The Hothouse event brought design, construction and sustainability experts together with representatives from England's core cities, to rethink the way our cities are designed and managed.

Design, construction and sustainability experts have been meeting representatives from England's core cities to rethink the way cities are designed and managed.

The event, known as 'the Hothouse', has been taking place in Bristol, organised by CABE, the government's design watchdog, in partnership with the cities and private companies.

CABE believes that the global environmental crisis is largely a planning and design crisis. It is calling for radical new thinking if cities are to reach the government's carbon reduction target of a minimum 60 per cent cut by 2050. Experts from around the world will come to challenge and encourage leadership teams put forward by 11 organisations from both public and private sectors at this two-day masterclass.

Gary Lawrence, who led the world's first sustainable city plan in Seattle, Sir Crispin Tickell, an international climate change authority, and Jonathon Porritt, one of Britain's foremost environmental thinkers, worked alongside luminaries such as Ken Shuttleworth, the architect behind the Gherkin, Nick Johnson of developers Urban Splash, and Jason Prior, who has led the design of London's Olympic masterplan. Working together with teams from eight English cities, they debated and refined design-led, city-wide solutions to climate change.

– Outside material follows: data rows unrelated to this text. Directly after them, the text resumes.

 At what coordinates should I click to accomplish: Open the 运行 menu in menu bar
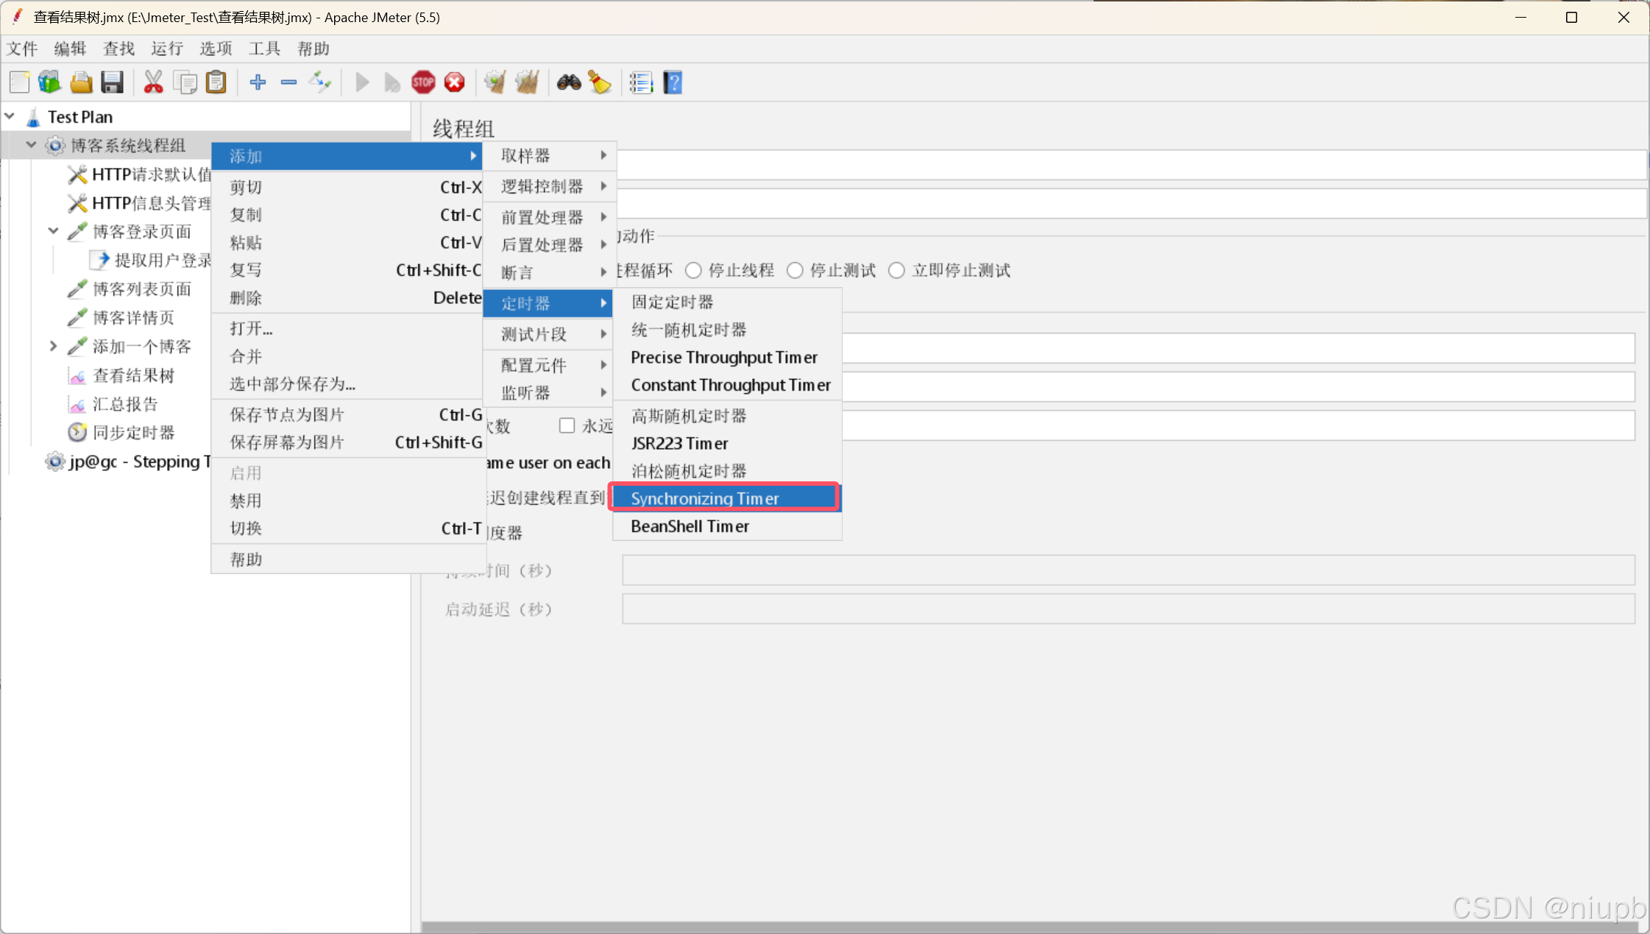pyautogui.click(x=167, y=49)
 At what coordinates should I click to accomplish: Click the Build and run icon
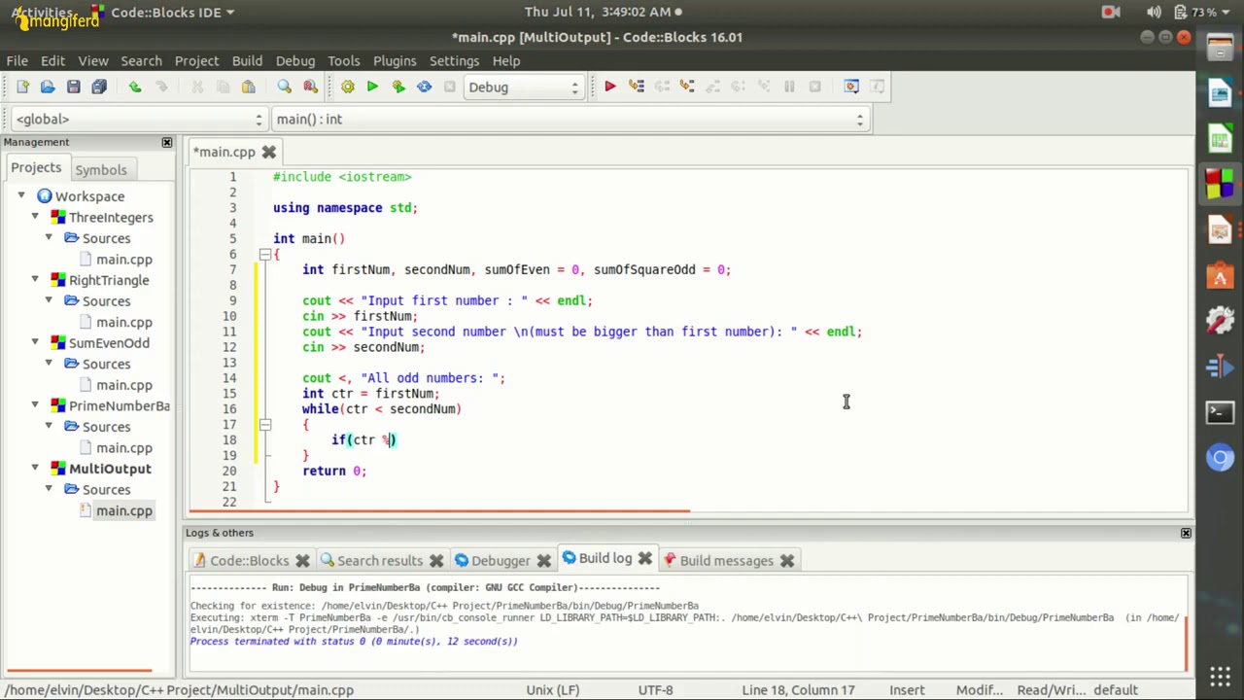[x=398, y=87]
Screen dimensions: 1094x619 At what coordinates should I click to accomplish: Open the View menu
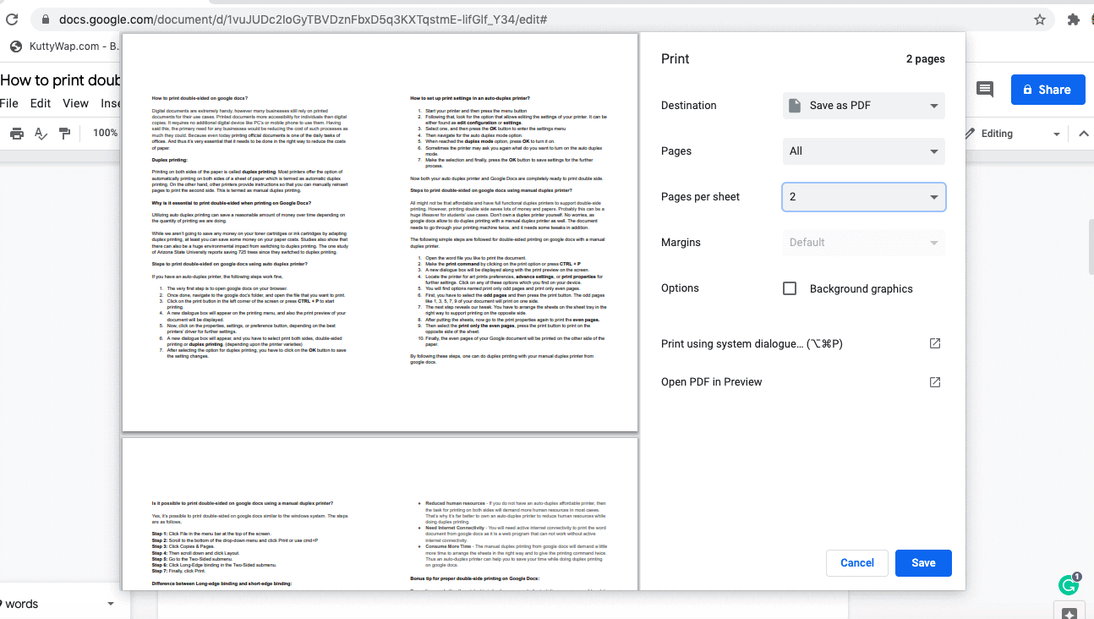pyautogui.click(x=75, y=102)
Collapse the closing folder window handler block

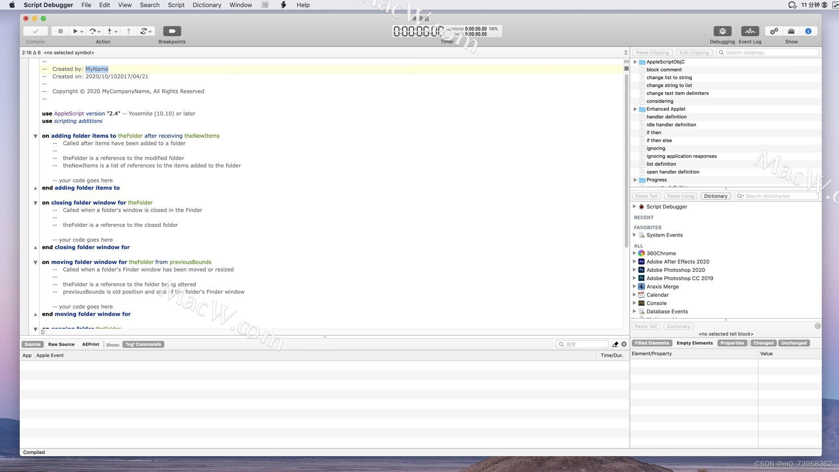pos(35,203)
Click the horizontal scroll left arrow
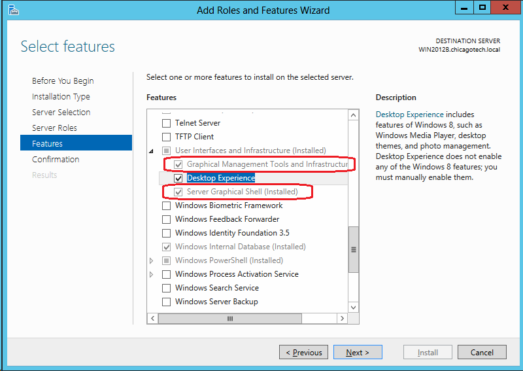Image resolution: width=523 pixels, height=371 pixels. tap(153, 319)
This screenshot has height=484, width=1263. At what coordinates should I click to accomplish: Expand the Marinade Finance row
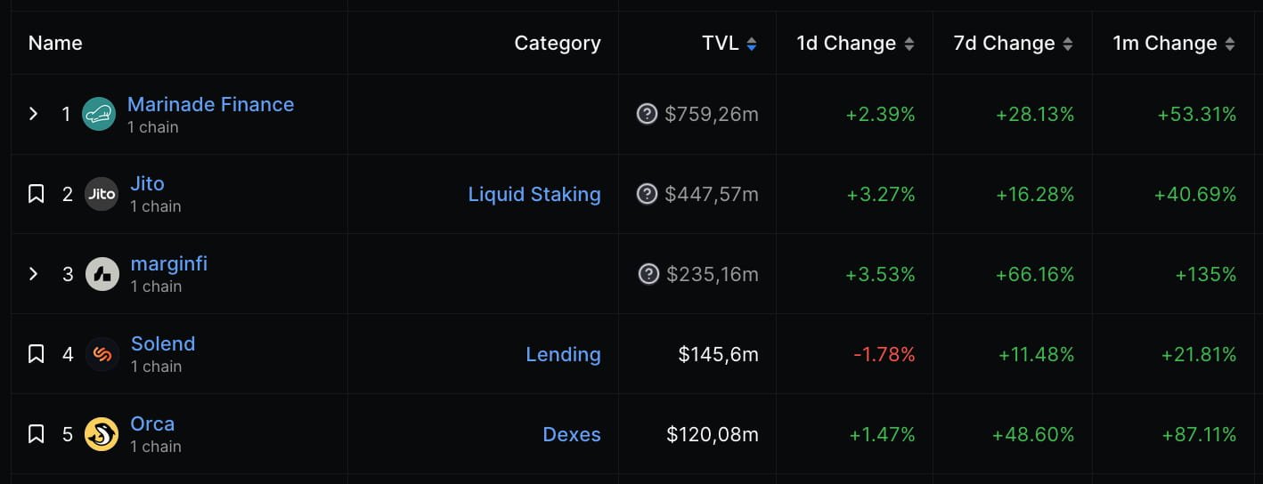[34, 114]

The Hothouse was opened by Dame Ellen MacArthur, the fastest solo non-stop round the world sailor, whose experience has led her to become a sustainability champion. The city regions involved are adjacent to major rivers, flood plains and the sea: areas especially vulnerable to climate change.

Eight English cities - known as the Core Cities Group - have been working with three private sector businesses at the Hothouse to debate and peer review their climate action strategies. These are the cities of Birmingham, Bristol, Leeds, Newcastle, Nottingham, Manchester, Liverpool and Sheffield; and Hammerson, Crest Nicholson and E.ON.

The Hothouse has kick-started a new 'sustainable cities' initiative by CABE, which includes the development of a manual for sustainable cities. This online climate action resource will help towns and cities prioritise effective spatial policies and activity. Amid the morass of information available on climate change, it will give practitioners a reliable way to know what to use and what to ignore, and offer solutions backed up with evidence which proves the case to others. The manual will be developed privately by CABE and these 11 organisations over the next nine months, before a global launch in the summer of 2008.

John Sorrell, chair of CABE, believes we need a radically different built environment:"There is still a piecemeal approach to sustainability in many places, and things are rarely being done on a big enough scale to make a critical difference. We need to show more leadership and we have to get the message across that tackling climate change will actually improve our quality of life."